Goal ▸ Recast the listing from the line containing "Disable the Device Search toggle" through the line containing "pos(50,670)" as a Markdown table with the columns Row and Line, numbering each line and omitting blank lines. Leave the pictures out of the answer.

The input ▸
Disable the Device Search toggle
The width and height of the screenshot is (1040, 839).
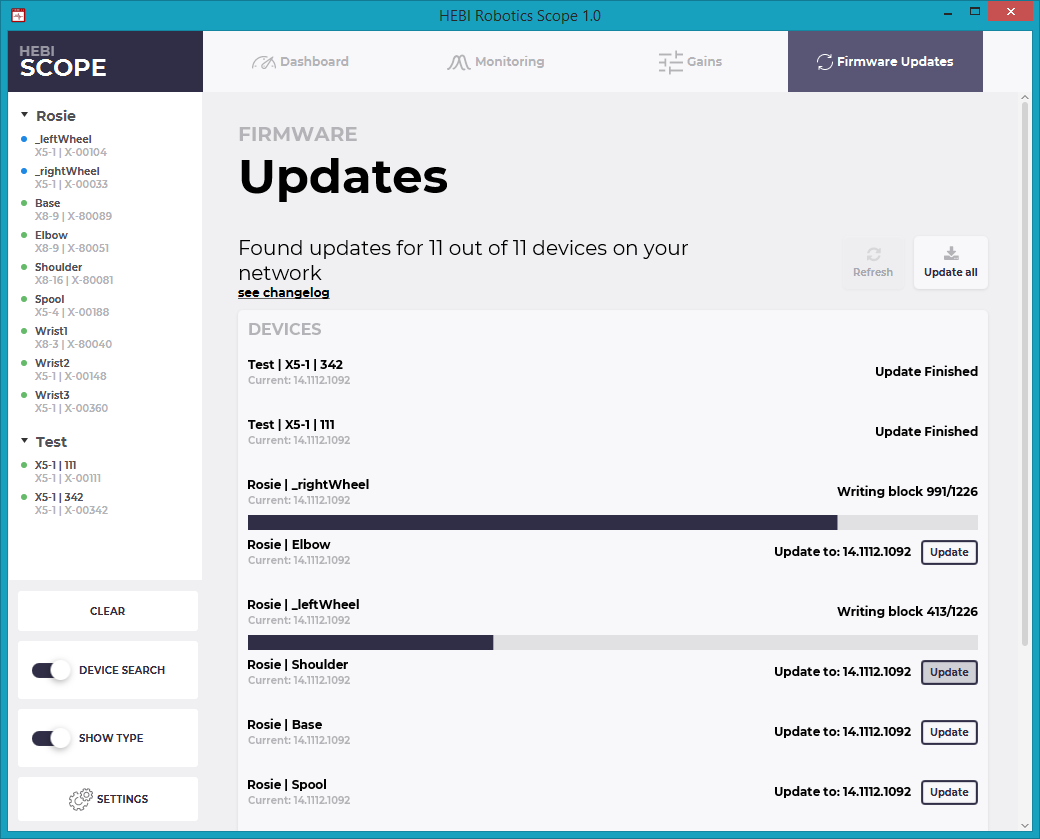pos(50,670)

...

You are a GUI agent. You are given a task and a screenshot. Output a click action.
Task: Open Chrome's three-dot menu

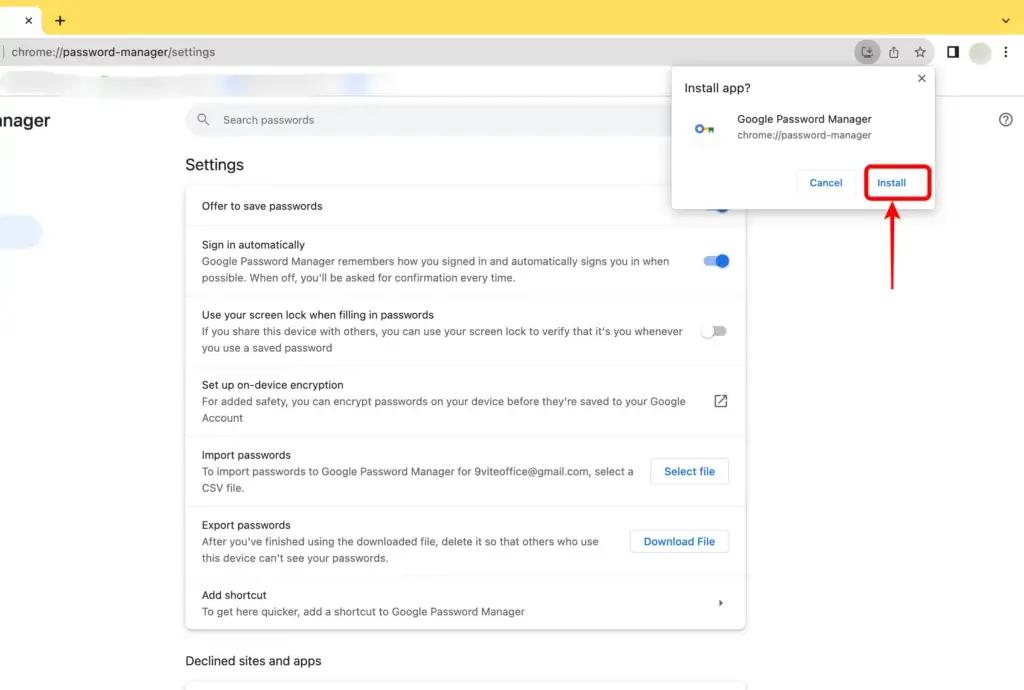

Response for this exercise ▸
| Row | Line |
|---|---|
| 1 | Disable the Device Search toggle |
| 2 | The width and height of the screenshot is (1040, 839). |
| 3 | pos(50,670) |